» EXERCISE
Review the material line by line. Identify and copy every line that contains the string "will".

*** Block opens ***

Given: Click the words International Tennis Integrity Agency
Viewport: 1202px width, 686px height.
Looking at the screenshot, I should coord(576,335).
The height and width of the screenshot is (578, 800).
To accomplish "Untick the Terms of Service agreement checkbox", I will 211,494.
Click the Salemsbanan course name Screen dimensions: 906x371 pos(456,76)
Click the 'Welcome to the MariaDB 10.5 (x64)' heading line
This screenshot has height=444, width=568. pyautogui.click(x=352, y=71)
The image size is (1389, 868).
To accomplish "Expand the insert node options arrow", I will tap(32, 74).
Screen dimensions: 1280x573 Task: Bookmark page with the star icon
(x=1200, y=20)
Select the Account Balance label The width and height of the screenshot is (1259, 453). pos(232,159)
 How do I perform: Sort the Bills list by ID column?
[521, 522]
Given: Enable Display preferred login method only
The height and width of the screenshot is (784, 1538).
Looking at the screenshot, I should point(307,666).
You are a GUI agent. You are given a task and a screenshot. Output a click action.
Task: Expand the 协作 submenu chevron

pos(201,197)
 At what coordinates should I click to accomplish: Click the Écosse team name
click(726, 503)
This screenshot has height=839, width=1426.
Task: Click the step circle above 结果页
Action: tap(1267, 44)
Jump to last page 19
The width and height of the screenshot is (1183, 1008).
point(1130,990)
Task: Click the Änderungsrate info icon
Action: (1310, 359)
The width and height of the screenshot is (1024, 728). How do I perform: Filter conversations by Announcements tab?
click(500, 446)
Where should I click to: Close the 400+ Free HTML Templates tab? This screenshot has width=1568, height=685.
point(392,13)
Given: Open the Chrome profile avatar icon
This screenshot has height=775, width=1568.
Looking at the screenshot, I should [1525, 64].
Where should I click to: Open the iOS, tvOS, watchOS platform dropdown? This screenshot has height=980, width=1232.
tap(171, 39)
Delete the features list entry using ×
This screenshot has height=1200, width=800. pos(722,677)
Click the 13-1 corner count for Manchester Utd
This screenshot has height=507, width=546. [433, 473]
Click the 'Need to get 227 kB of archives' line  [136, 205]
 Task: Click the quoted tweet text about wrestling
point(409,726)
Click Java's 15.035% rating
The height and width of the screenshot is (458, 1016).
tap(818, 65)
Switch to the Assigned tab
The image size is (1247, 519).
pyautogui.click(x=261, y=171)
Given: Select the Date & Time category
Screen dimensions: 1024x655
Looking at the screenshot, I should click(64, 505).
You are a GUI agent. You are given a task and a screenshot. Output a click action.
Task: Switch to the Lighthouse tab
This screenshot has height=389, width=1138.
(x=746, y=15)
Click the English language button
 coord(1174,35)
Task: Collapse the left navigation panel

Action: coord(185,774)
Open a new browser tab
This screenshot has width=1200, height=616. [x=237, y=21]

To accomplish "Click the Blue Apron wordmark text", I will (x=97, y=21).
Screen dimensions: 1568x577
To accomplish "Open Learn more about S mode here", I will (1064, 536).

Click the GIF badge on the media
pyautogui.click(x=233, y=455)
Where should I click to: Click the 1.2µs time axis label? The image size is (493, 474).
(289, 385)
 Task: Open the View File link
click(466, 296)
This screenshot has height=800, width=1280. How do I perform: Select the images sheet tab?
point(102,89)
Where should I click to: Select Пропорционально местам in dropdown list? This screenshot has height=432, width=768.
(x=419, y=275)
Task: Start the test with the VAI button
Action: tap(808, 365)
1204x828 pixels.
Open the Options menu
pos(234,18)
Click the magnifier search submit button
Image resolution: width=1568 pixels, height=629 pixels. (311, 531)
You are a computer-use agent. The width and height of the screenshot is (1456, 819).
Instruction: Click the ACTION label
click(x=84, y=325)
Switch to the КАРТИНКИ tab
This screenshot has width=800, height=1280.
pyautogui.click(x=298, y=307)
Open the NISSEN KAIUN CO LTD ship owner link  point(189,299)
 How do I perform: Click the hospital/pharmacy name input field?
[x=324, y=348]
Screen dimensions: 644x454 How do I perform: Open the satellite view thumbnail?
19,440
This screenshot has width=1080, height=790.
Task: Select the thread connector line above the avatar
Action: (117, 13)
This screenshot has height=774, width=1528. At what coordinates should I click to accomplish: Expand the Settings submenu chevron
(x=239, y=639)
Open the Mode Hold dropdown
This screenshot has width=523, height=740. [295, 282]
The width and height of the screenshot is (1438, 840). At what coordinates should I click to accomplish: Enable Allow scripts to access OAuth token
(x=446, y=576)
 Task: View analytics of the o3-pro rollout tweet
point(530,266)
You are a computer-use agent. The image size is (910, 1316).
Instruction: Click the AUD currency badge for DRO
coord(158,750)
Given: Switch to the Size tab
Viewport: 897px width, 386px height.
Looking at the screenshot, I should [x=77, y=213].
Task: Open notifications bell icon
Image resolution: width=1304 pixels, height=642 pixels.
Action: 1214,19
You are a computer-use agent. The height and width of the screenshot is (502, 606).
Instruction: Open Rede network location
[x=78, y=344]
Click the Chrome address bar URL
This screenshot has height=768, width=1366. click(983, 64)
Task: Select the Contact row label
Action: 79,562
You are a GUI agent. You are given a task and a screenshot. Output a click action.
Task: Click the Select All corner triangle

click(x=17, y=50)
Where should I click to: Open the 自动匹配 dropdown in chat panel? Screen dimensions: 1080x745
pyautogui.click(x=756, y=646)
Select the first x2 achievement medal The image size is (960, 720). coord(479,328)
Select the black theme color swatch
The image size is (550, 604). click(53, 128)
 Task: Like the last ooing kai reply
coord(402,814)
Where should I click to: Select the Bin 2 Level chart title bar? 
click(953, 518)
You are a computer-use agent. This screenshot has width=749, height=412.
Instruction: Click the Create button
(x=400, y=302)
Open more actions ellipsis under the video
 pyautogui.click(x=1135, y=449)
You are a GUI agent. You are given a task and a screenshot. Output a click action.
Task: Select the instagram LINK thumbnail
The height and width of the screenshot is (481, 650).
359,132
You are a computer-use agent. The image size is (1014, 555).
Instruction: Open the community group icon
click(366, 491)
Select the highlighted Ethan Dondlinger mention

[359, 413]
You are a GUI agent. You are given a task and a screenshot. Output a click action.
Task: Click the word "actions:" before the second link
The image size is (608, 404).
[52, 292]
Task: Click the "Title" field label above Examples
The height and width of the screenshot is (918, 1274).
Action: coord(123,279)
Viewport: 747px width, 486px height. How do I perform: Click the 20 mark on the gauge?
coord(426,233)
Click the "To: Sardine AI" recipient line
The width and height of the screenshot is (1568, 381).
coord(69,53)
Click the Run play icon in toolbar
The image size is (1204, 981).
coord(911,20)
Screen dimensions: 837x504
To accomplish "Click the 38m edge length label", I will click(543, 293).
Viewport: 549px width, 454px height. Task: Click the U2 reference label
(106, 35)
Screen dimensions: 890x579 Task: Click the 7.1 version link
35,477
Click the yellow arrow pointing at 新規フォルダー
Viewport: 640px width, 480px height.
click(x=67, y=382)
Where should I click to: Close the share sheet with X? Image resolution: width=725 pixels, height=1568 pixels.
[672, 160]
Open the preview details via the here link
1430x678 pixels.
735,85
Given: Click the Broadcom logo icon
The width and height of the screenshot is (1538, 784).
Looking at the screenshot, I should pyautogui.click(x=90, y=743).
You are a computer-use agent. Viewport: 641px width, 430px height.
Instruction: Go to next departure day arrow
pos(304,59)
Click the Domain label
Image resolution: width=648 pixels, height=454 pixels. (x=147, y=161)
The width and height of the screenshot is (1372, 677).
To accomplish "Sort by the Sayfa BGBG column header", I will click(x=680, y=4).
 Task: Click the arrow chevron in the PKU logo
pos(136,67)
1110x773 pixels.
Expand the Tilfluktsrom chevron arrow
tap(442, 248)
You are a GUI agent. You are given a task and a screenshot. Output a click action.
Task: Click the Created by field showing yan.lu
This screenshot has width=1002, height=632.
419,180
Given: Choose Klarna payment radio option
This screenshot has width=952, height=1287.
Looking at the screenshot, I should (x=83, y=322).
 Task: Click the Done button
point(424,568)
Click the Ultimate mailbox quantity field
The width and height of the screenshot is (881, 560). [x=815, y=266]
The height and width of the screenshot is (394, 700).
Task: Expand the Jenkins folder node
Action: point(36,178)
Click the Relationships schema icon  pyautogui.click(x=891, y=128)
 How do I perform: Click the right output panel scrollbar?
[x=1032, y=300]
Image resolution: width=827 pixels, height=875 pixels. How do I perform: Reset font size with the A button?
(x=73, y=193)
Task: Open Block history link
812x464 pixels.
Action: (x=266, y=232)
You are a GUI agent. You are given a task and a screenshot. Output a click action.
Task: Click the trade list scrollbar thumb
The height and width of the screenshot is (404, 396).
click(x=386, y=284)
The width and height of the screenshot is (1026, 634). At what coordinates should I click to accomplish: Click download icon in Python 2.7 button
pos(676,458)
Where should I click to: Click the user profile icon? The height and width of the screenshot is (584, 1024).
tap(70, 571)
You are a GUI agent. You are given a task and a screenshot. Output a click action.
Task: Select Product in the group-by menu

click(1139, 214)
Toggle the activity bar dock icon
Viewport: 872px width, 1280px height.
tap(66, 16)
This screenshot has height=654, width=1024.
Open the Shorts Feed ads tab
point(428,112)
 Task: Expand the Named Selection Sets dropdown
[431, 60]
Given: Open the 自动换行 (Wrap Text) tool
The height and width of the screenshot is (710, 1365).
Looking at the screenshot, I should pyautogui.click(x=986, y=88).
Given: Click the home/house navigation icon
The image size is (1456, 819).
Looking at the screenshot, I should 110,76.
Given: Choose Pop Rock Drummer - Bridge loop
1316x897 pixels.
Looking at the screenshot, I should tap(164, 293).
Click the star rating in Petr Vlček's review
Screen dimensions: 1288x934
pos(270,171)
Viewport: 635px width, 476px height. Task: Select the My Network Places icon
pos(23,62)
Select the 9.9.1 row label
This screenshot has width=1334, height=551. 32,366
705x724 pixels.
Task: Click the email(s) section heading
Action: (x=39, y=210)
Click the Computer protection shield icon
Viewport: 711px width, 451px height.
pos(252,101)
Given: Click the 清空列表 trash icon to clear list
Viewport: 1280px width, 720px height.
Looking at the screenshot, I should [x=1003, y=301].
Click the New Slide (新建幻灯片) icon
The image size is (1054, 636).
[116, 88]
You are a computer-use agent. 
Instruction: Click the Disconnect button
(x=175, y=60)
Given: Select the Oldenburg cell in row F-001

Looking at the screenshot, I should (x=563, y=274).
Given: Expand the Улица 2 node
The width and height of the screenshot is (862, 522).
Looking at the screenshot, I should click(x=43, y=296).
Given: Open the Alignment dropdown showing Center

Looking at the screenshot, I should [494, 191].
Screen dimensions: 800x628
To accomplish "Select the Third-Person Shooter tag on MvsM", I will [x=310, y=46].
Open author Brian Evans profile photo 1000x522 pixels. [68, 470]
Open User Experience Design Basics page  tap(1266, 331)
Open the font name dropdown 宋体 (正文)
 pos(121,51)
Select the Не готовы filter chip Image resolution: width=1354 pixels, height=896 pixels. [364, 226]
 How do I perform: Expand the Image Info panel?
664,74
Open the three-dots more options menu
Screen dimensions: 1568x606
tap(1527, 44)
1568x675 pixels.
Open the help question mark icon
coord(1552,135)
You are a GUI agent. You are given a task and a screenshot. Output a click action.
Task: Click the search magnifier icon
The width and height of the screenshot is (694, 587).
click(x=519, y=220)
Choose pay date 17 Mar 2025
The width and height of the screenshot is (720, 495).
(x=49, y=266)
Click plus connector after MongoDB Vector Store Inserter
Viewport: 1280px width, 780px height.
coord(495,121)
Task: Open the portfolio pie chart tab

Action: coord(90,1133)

*** Block closes ***

» RESULT OF THIS EXERCISE
To accomplish "Untick the Terms of Service agreement checkbox", I will 211,494.
To accomplish "Expand the insert node options arrow", I will tap(32, 74).
To accomplish "Click the Blue Apron wordmark text", I will (x=97, y=21).
To accomplish "Open Learn more about S mode here", I will (1064, 536).
To accomplish "Click the 38m edge length label", I will click(543, 293).
To accomplish "Sort by the Sayfa BGBG column header", I will click(x=680, y=4).
To accomplish "Select the Third-Person Shooter tag on MvsM", I will [x=310, y=46].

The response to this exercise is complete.